LIDAR en Río Grande

Desde mediados de noviembre de 2017 funciona en la Estación Astronómica Río Grande (EARG) un instrumento de medición de distancias en la atmósfera por detección de luz o lidar (por su sigla en inglés light detection and ranging) desarrollado por el Instituto de Física de la Atmósfera del Centro Aeroespacial Alemán (Munich, Alemania). Este dispositivo consta de un láser de 12W que emite en una longitud de onda de 532 nm con una frecuencia de disparo de 100 Hz. Mientras realiza mediciones, la apariencia es la de un continuo “rayo verde” visible desde una distancia de 5 km en condiciones de oscuridad. Bajo la dirección del Dr. Bernd Kaifler (IPA/DLR), por Alemania, y del Dr. Alejandro de la Torre (CONICET), por Argentina, la misión de este lidar es obtener perfiles de temperatura entre los 20 y 90 km de altura (estratósfera y mesósfera) con alta resolución temporal (2 segundos) y espacial (30 metros). El objetivo es detectar ondas de gravedad (ondas generadas cuando se perturba un fluido sometido a la fuerza de gravedad) y otros fenómenos atmosféricos.
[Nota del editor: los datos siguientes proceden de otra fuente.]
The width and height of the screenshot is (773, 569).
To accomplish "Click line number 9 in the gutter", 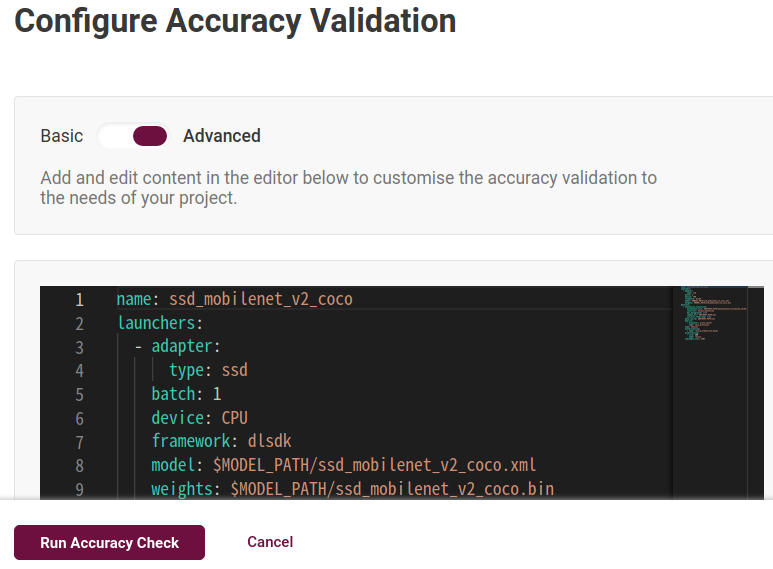I will tap(79, 489).
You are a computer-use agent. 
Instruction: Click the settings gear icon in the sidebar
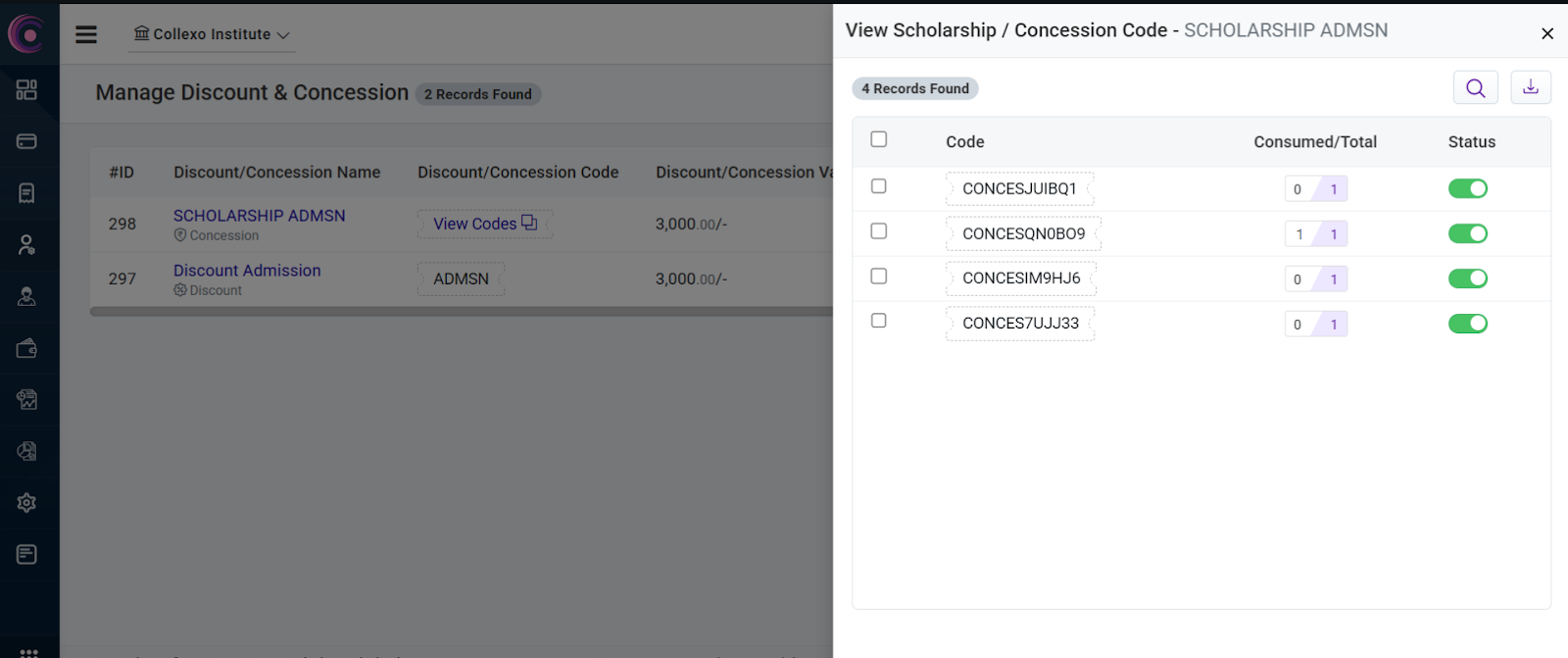point(26,503)
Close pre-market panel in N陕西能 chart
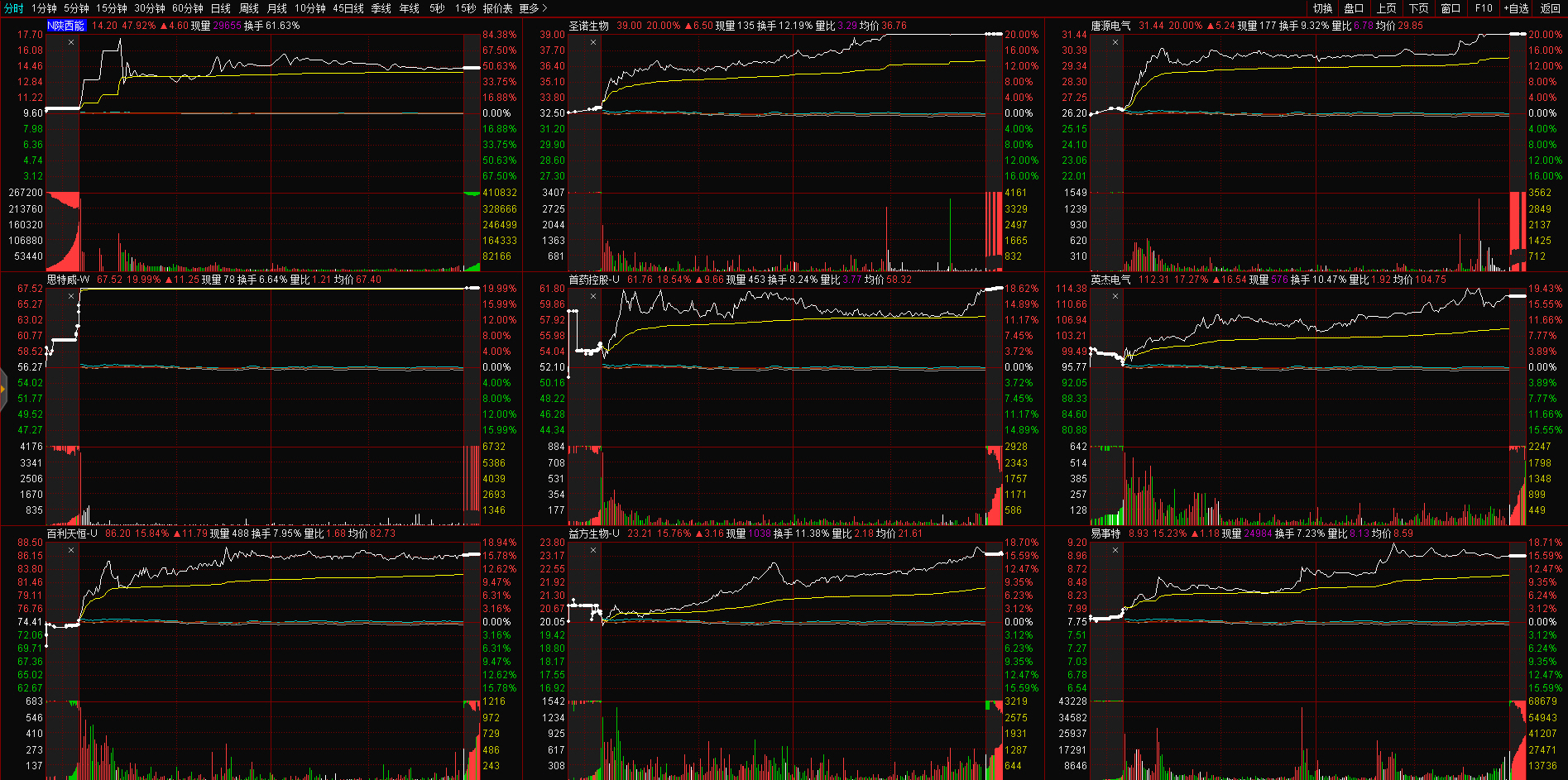The width and height of the screenshot is (1568, 780). click(71, 42)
El lidar funciona en condiciones de cielo nocturno despejado de crepúsculo a crepúsculo, es decir cuando el Sol está situado más allá de los 5 grados debajo del horizonte.Está acompañado además por un avanzado detector construido en la Utah State University mediante el cual se generan mapas de temperatura a 86 km de altura (mesósfera). La noche del 9 al 10 de enero se produjo la primera contribución significativa de la reciente instalación de este dispositivo: se detectaron nubes a más de 80 km de altura. Estas se denominan nubes mesosféricas polares y se componen de cristales de hielo. Lo novedoso es que este tipo de observaciones tienen escasísimos antecedentes a latitudes tan “bajas” como la de Río Grande, generalmente estas nubes no se desarrollan a más de 30 grados de los polos.